> Aim of the exercise: Below are records; output exactly the lines from the one with "Open reply bubble" through their final line.

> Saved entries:
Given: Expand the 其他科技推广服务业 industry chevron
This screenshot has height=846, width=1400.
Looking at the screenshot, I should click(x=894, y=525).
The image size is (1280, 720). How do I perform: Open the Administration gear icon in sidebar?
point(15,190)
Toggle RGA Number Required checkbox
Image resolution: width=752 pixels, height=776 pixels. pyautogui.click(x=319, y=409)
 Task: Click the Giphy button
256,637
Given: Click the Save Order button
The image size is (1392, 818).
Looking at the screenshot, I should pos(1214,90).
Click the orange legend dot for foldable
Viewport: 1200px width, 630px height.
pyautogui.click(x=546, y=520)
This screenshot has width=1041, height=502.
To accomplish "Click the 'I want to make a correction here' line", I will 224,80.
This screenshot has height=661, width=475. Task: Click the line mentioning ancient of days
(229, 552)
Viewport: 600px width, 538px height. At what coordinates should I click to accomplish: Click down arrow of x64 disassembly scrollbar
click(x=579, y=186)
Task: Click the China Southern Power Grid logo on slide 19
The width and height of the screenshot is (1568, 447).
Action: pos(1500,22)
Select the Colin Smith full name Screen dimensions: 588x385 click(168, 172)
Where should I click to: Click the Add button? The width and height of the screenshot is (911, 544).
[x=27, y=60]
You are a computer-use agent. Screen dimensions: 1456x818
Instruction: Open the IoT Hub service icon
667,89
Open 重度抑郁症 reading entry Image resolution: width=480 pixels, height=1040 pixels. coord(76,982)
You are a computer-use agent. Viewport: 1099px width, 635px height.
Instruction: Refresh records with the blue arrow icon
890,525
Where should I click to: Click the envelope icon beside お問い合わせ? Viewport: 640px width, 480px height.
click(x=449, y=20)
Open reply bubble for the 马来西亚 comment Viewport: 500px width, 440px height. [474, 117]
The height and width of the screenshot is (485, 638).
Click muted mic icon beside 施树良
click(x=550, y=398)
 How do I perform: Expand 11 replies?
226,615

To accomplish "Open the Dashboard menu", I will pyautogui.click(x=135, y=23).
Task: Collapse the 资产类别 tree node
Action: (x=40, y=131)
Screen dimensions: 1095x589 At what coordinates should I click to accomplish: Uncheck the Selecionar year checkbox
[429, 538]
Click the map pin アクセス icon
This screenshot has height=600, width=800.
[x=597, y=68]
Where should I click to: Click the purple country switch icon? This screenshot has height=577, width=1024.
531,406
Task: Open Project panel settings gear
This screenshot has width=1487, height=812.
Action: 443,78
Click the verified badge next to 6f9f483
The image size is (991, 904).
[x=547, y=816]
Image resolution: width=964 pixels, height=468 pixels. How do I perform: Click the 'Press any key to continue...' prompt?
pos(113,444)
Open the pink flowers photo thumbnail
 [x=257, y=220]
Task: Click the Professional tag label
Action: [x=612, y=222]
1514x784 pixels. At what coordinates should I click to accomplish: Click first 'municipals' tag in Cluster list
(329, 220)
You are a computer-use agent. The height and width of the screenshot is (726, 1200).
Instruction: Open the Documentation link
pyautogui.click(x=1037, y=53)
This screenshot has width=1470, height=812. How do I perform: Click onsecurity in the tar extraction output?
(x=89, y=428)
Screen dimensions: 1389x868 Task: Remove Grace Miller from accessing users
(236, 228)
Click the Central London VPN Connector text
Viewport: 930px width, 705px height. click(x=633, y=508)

> Response to the exercise:
Open reply bubble for the 马来西亚 comment Viewport: 500px width, 440px height. [474, 117]
The height and width of the screenshot is (485, 638).
Click muted mic icon beside 施树良
click(x=550, y=398)
 How do I perform: Expand 11 replies?
226,615

To accomplish "Open the Dashboard menu", I will pyautogui.click(x=135, y=23).
Task: Collapse the 资产类别 tree node
Action: (x=40, y=131)
Screen dimensions: 1095x589 At what coordinates should I click to accomplish: Uncheck the Selecionar year checkbox
[429, 538]
Click the map pin アクセス icon
This screenshot has height=600, width=800.
[x=597, y=68]
Where should I click to: Click the purple country switch icon? This screenshot has height=577, width=1024.
531,406
Task: Open Project panel settings gear
This screenshot has width=1487, height=812.
Action: 443,78
Click the verified badge next to 6f9f483
The image size is (991, 904).
[x=547, y=816]
Image resolution: width=964 pixels, height=468 pixels. How do I perform: Click the 'Press any key to continue...' prompt?
pos(113,444)
Open the pink flowers photo thumbnail
 [x=257, y=220]
Task: Click the Professional tag label
Action: [x=612, y=222]
1514x784 pixels. At what coordinates should I click to accomplish: Click first 'municipals' tag in Cluster list
(329, 220)
You are a computer-use agent. The height and width of the screenshot is (726, 1200).
Instruction: Open the Documentation link
pyautogui.click(x=1037, y=53)
This screenshot has width=1470, height=812. How do I perform: Click onsecurity in the tar extraction output?
(x=89, y=428)
Screen dimensions: 1389x868 Task: Remove Grace Miller from accessing users
(236, 228)
Click the Central London VPN Connector text
Viewport: 930px width, 705px height. click(x=633, y=508)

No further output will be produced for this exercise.